IMP supply must comply with MHRA’s GMP/GDP guidance, QP release, and licensing requirements for import and distribution.
2. How has Brexit affected UK trial supply chains?
Brexit introduced customs procedures and dual compliance obligations, increasing lead times and documentation needs.
3. Do NHS sites have adequate storage for IMPs?
Many NHS sites face capacity limitations, particularly for cold chain storage, requiring third-party logistics support.
4. Can IMPs be delivered directly to patients at home?
Yes, provided validated courier systems and documentation are in place to maintain GCP and MHRA compliance.
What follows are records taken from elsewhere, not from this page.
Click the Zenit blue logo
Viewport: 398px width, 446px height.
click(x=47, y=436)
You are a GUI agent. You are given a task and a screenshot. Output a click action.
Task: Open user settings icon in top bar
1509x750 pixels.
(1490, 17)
5. What are common MHRA inspection findings in supply chains?
Temperature excursion management failures, delayed documentation, and inadequate CRO oversight are frequent issues.
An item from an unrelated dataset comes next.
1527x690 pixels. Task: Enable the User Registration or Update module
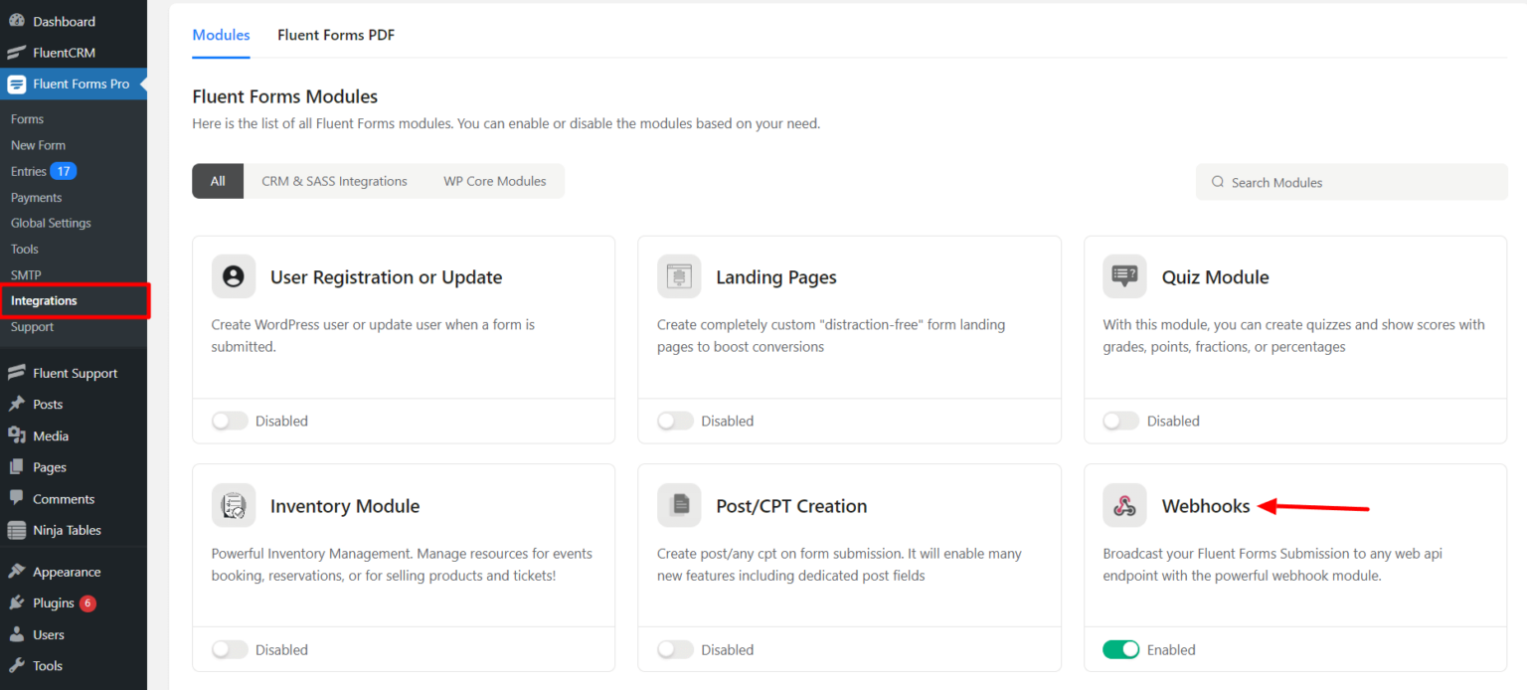pyautogui.click(x=230, y=421)
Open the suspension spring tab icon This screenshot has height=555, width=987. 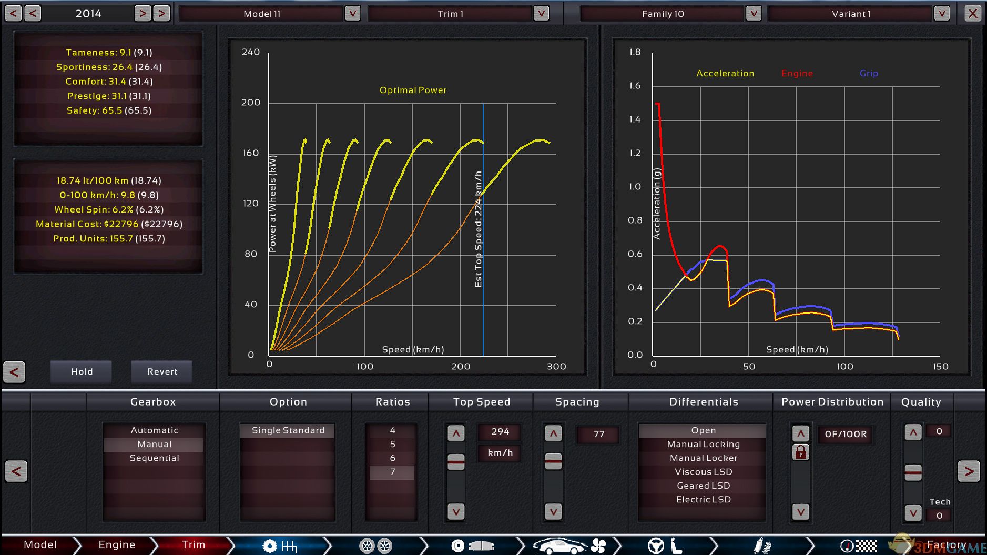coord(761,546)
6. Who is responsible for IMP accountability?
Sponsors retain ultimate responsibility, but CROs and NHS sites must maintain accurate records and support inspections.
7. How do supply chains differ for ATMPs?
ATMPs often require cryogenic logistics and long-term follow-up, adding complexity to trial supply chains.
Conclusion
Clinical supply chain management in the UK is a complex but vital aspect of trial success. With MHRA enforcing strict standards, Brexit reshaping import/export dynamics, and NHS sites facing infrastructure challenges, sponsors must adopt proactive strategies. Validated logistics partners, QP engagement, and robust documentation systems are essential to ensure timely, compliant, and safe delivery of IMPs. As trials evolve toward decentralised and advanced therapies, supply chain resilience will remain a critical factor in UK clinical research.